Wednesday 15 September 2010

German Lieder



Robert Schumann - Romantic or what !


I was teaching a Schubert song today. It was the evergreen and ever beautiful 'An Die Musik'. The short two page song with the glorious melody and text thanking a higher power for the joy of music, which the poet calls the 'holy art'.

Schubert was such a master at melody, and that fantastic art of making the piano accompaniment just as important. So the whole is greater than the sum of the parts. I only wish I was pianist enough to play his miraculous accompaniments so my more advanced pupils could experience the wonder of the sense of duet.
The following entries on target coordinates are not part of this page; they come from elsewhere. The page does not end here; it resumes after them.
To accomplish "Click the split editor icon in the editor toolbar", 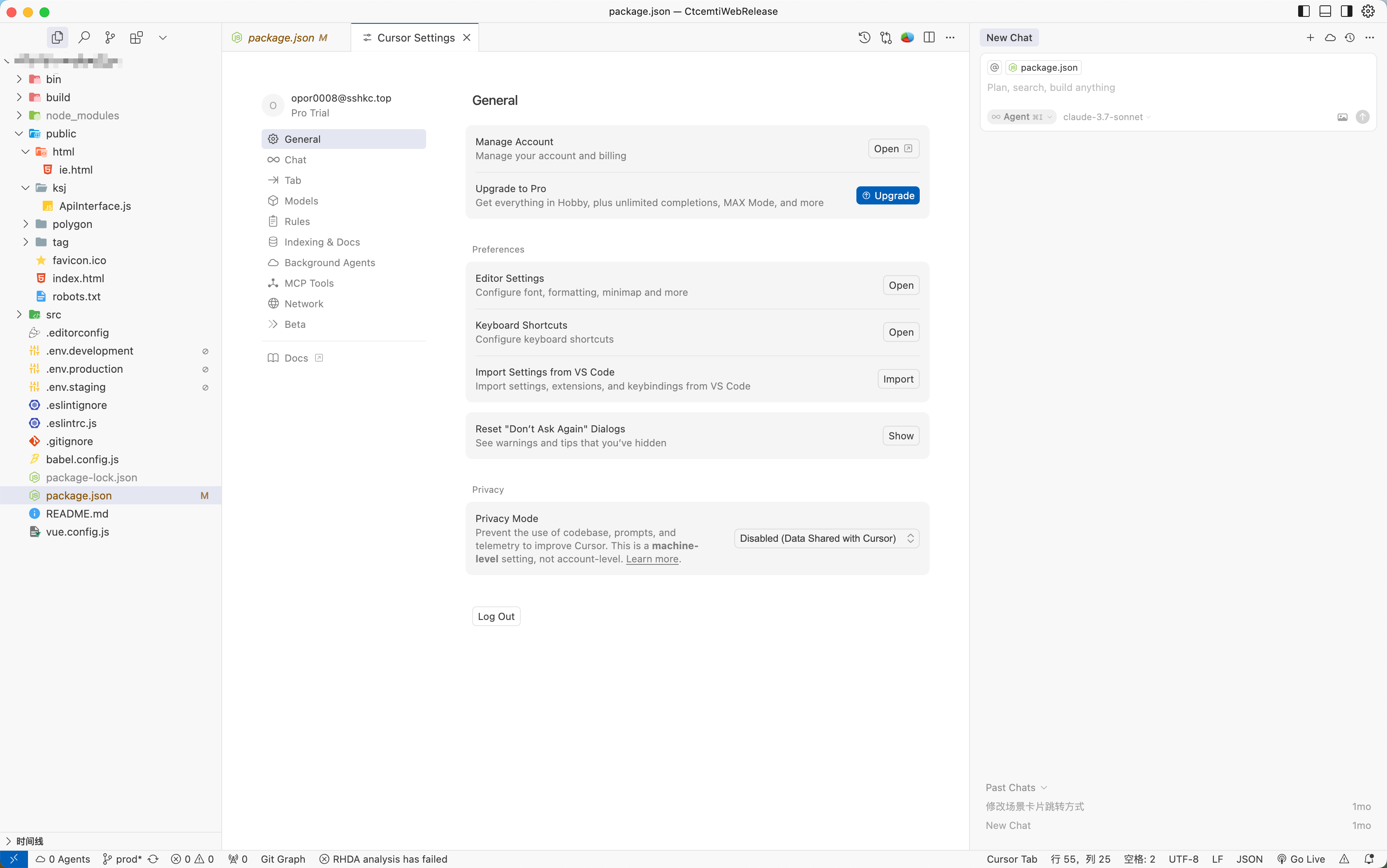I will pos(928,37).
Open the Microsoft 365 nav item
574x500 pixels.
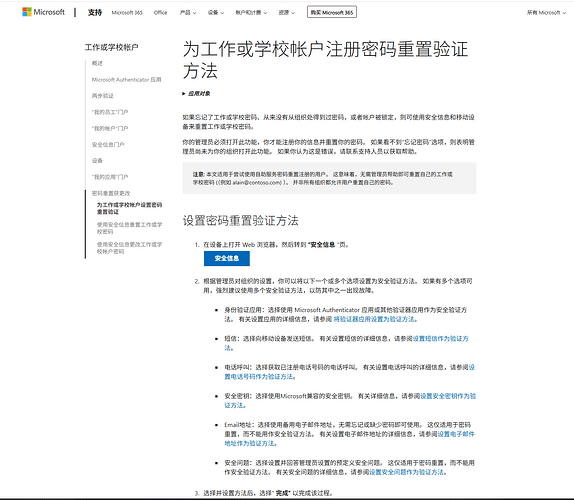pos(127,12)
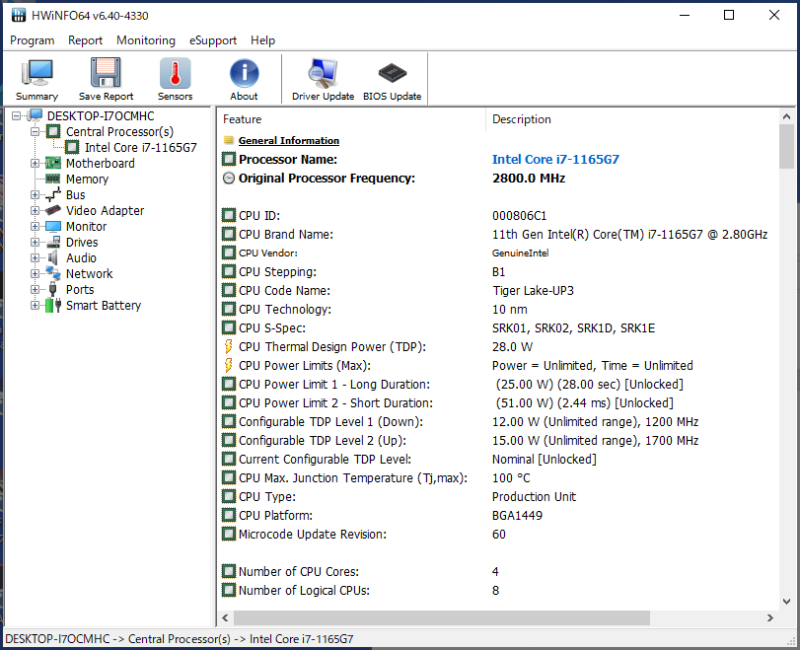This screenshot has width=800, height=650.
Task: Open the eSupport menu
Action: [x=212, y=40]
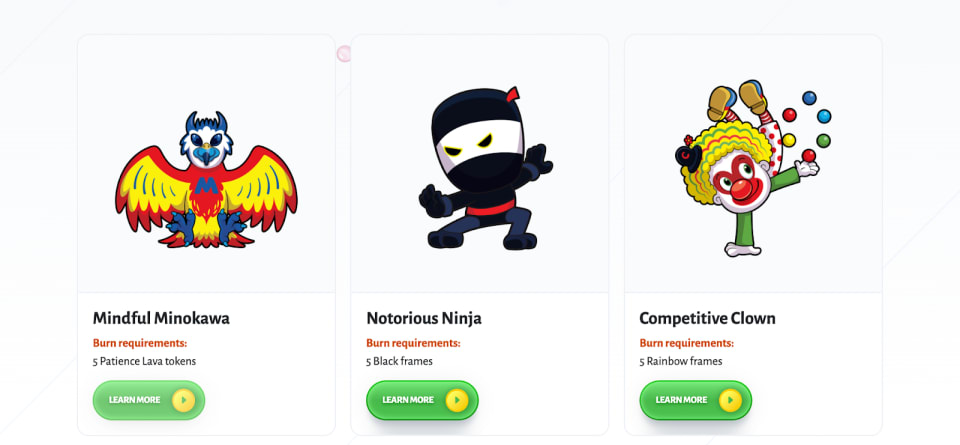Click yellow play arrow on Ninja button
This screenshot has width=960, height=445.
pos(457,400)
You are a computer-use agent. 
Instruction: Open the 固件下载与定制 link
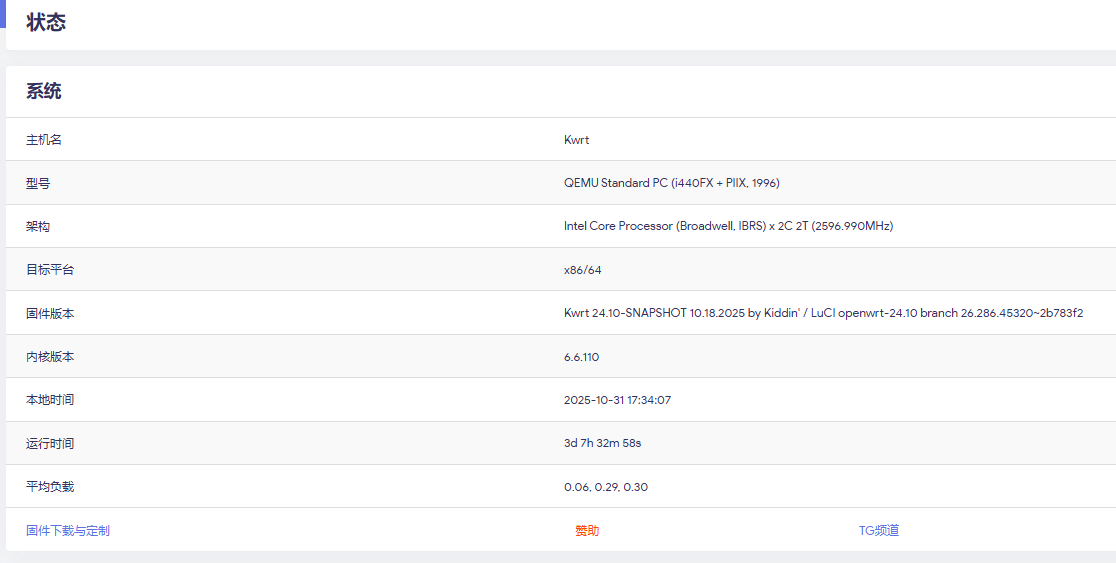click(68, 530)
I do love German Lieder, and sang so much as a young singer, but it is a tricky and sometimes acquired art. In one or two pages of intimate music a truly great lieder writer can say as much as a symphony, in terms of emotion. They are so descriptive and so full of word painting. Just think about the fantastic wheel turning accompaniment underneath Schubert's 'Gretchen at the Spinning Wheel' or the harp like patterns in the piano of his 'Ave Maria'. This is, obviously, just the tip of the lieder iceberg !

I suppose, if I had to choose a complete favourite, and I somehow cannot believe I have set myself up to choose one - you now know I really do write as I think - I would have to decide upon 2 of the songs from Schumann's 'Frauenliebe und Leben', or Women's Life and Love. This song cycle is just divine, and the way Schumann takes us through the teenage life via marriage and on to the sudden death of her husband in 7 songs, all in a volume as thin as an old fashioned school register, is nothing short of a miracle.

Here in Paradise, I teach lieder all the time for all sorts of reasons. I am pleased to say that they figure on all exam lists from Grade 3 onwards, and because for other pupils it is an unknown and unexplored genre, and I like opening hypothetical doors !

The Gaelic language is spoken by many of my young pupils, they are more or less bi lingual, and it has been quite a revelation to me that I can get them to sing the smaller lieder like a native speaker. Many of the tricky German sounds are similar to sounds and vowels in Gaelic, and so they seem to have no problems with it at all! I have largely struggled with teaching German song in my career as it has not the flow of Italian, or the familiarity of school French, and many of those sounds give problems..............not here however, they sing it like little Bavarian natives, and I can even teach them the difference in pronunciation between 'German' German and Viennese German - WOW !

A strange, but useful bi product of them learning the Highland language, and much welcomed by yours truly!